§ **Activity**
Please filter the entries and return only the lines that include "link".

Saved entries
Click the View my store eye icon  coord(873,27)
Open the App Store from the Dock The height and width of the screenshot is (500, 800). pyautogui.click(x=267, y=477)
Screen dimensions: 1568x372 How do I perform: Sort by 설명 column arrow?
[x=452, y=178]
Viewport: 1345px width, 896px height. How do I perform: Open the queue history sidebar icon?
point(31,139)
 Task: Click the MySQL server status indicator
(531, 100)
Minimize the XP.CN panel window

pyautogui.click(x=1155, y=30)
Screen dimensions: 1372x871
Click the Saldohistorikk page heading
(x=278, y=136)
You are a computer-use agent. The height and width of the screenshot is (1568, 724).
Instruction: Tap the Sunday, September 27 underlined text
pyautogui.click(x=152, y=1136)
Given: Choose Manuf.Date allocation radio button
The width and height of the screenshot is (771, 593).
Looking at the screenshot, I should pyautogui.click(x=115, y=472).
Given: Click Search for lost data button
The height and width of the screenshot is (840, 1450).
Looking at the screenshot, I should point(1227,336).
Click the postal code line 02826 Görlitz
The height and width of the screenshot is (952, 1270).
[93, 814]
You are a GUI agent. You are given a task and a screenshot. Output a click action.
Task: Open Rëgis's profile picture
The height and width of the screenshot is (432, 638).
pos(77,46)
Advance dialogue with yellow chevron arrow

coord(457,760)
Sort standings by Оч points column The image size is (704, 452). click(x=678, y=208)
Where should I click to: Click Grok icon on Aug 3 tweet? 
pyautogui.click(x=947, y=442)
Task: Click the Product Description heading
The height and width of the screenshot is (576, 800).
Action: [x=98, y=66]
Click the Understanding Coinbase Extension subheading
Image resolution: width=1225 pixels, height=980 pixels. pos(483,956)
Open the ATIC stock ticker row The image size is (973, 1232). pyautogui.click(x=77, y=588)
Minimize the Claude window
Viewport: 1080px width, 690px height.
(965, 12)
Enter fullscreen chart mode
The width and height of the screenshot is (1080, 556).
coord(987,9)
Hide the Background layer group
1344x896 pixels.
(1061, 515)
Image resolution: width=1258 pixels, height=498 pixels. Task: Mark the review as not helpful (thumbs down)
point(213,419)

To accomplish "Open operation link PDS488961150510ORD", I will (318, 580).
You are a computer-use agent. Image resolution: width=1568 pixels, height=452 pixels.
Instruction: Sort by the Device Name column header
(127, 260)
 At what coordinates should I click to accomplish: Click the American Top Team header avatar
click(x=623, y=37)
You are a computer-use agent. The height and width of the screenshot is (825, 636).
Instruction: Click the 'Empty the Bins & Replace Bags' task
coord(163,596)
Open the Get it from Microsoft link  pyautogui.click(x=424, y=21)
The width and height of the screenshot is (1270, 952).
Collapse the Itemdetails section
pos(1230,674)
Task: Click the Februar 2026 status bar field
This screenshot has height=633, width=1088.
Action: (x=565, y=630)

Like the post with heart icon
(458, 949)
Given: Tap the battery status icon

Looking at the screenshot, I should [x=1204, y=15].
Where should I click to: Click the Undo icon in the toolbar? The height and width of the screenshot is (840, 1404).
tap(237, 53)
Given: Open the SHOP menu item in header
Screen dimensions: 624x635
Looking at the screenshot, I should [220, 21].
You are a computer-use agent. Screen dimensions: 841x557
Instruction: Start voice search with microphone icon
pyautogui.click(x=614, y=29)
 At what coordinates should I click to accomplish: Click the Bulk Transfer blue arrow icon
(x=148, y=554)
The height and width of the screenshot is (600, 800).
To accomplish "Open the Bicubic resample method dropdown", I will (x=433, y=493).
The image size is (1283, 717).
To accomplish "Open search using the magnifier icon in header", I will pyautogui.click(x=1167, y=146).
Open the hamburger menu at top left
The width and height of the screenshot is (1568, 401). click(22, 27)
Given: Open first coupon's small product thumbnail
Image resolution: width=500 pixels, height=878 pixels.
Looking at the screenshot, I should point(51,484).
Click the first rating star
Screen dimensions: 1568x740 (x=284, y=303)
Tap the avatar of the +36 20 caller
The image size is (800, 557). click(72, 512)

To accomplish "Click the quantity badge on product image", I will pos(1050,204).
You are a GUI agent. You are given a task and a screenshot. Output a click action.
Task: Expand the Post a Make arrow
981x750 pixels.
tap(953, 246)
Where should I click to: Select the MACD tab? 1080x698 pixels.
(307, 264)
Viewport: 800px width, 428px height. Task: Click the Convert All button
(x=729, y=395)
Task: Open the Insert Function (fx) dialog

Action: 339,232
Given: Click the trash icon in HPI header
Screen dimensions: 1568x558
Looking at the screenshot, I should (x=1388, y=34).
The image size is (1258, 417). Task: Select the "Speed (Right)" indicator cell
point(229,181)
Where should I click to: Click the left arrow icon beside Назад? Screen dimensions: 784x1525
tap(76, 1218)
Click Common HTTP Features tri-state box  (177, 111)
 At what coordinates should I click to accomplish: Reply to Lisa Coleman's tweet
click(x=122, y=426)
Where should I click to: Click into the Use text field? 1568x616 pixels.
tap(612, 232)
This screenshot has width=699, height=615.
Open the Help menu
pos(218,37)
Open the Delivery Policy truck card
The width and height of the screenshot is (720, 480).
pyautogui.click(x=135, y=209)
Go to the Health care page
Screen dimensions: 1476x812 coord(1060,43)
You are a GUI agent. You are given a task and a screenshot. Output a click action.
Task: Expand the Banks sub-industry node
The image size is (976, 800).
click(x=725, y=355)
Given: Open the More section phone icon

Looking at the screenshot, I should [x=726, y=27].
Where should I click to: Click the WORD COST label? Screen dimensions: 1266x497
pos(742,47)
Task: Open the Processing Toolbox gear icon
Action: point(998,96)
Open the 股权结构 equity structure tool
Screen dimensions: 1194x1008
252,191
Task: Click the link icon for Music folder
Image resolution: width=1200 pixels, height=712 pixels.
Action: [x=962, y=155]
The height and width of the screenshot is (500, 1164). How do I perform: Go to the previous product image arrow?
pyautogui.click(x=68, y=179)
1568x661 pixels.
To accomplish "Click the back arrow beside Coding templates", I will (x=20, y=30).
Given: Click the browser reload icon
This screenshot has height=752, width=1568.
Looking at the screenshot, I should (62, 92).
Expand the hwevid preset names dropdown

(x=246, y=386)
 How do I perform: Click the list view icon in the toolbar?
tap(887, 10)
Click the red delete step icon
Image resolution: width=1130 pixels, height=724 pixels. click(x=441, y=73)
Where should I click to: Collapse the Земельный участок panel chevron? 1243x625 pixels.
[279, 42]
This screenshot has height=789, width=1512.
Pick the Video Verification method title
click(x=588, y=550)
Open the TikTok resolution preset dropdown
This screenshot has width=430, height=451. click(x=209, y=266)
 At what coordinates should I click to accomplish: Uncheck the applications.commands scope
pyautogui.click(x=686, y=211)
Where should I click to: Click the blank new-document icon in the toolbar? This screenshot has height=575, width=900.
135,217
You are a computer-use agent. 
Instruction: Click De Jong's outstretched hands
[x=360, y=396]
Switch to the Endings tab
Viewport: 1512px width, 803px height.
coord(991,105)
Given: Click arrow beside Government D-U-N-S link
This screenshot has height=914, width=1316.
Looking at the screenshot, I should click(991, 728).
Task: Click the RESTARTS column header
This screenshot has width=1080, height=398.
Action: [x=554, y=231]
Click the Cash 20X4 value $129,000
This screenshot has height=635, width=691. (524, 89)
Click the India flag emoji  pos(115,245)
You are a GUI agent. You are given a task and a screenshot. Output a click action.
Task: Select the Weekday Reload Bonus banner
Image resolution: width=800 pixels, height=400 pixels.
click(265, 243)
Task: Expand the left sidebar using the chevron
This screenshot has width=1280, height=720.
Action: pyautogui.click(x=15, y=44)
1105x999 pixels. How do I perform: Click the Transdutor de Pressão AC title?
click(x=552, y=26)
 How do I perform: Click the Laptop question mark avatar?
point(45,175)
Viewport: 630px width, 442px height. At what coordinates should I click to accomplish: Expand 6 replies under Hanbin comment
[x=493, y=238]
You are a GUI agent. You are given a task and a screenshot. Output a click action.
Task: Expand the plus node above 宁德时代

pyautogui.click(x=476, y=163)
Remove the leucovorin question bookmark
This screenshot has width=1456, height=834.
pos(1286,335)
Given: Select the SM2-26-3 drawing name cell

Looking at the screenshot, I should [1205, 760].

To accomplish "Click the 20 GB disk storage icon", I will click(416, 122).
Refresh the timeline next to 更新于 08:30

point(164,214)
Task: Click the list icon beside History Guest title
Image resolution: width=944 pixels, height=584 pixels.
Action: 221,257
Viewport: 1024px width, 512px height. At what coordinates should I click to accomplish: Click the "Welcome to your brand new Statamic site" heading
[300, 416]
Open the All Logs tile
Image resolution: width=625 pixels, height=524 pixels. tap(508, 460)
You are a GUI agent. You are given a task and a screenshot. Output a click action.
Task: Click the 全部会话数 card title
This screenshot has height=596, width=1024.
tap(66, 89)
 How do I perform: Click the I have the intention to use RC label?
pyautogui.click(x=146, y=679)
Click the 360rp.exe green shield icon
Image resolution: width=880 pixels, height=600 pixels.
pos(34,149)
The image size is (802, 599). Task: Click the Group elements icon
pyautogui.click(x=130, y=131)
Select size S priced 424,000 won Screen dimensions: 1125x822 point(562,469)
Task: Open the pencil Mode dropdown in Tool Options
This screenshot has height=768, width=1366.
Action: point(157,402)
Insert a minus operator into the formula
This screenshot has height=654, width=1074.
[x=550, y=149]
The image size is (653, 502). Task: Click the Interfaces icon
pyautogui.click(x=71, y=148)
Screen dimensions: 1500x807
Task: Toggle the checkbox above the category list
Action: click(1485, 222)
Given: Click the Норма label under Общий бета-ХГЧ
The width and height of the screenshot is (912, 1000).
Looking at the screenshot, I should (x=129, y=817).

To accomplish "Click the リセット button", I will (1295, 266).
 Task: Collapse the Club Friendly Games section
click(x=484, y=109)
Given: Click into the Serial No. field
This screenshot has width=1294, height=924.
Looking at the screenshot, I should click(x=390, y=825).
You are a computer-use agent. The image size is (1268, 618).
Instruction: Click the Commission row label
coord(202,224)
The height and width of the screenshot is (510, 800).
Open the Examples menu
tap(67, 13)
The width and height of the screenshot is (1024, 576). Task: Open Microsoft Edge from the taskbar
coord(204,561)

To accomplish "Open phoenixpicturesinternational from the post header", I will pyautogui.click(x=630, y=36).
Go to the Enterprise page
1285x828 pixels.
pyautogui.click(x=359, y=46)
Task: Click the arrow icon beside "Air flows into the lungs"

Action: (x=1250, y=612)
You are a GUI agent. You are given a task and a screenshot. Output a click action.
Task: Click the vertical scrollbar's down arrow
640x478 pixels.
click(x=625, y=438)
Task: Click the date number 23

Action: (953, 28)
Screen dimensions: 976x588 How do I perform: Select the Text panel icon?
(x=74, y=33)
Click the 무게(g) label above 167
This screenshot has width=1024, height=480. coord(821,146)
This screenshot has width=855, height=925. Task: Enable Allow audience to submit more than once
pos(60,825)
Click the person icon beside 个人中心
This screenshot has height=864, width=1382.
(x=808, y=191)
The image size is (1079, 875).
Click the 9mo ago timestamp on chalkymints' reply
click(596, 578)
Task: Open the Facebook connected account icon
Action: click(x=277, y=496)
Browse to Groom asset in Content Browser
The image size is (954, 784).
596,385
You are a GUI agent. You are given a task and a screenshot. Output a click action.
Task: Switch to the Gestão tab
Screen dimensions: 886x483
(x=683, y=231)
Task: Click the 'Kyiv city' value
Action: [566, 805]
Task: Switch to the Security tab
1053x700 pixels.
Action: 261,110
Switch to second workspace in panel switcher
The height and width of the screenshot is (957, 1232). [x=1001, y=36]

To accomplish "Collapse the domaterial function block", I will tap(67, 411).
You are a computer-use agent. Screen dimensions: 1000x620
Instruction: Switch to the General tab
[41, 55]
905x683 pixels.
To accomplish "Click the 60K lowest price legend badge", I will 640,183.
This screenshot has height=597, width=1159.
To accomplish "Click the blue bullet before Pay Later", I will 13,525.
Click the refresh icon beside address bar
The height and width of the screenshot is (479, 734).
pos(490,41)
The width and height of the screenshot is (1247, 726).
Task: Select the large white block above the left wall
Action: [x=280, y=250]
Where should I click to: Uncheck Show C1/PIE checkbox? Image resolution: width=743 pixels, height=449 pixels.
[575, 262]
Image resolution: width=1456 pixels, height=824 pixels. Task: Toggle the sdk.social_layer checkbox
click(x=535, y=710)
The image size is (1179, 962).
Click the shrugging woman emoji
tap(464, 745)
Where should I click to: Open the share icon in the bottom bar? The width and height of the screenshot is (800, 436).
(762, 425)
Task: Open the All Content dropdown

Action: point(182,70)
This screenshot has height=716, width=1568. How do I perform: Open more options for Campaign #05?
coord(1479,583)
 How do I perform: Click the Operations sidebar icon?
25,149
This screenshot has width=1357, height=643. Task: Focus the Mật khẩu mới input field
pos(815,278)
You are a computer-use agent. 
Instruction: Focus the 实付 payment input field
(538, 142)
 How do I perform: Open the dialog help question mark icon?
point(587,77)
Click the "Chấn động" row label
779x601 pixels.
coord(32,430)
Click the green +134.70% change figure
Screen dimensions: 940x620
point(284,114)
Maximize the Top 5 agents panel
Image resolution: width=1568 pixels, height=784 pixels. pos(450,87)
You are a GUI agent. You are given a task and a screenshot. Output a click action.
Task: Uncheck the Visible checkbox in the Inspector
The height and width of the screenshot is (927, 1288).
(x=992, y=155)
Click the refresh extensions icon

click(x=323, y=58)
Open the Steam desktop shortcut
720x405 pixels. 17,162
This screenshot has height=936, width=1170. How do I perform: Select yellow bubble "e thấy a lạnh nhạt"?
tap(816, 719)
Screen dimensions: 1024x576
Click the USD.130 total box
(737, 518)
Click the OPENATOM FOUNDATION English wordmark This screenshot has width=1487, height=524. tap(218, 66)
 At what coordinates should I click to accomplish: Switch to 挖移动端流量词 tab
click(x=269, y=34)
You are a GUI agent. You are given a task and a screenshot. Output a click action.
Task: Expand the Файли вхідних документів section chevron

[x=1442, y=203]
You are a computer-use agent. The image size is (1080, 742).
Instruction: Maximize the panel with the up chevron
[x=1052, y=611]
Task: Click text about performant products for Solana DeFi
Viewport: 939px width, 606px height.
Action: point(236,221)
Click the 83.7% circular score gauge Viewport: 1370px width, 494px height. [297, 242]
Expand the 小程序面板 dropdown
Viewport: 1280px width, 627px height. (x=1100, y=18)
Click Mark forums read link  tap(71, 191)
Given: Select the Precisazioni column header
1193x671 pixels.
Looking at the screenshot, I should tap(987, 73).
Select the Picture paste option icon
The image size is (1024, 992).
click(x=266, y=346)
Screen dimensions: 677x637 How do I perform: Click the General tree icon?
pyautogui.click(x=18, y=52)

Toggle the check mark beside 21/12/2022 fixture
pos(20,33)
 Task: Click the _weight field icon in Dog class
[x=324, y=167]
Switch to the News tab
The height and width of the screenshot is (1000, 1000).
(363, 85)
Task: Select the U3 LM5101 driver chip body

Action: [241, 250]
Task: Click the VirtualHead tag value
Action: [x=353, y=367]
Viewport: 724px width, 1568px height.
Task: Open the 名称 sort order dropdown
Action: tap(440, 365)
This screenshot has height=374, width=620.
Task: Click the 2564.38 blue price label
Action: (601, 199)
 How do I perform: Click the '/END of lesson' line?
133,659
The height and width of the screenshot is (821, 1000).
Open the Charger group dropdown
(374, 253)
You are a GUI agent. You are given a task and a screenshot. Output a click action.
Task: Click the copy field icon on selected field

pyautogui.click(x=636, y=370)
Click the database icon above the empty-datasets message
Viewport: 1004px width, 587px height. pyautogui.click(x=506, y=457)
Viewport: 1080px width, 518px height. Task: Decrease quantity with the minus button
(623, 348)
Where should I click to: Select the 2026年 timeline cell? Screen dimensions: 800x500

§ **Answer space**
To accomplish "Open operation link PDS488961150510ORD", I will (318, 580).
Open the Get it from Microsoft link  pyautogui.click(x=424, y=21)
Task: Click the link icon for Music folder
Given: Click arrow beside Government D-U-N-S link
Click Mark forums read link  tap(71, 191)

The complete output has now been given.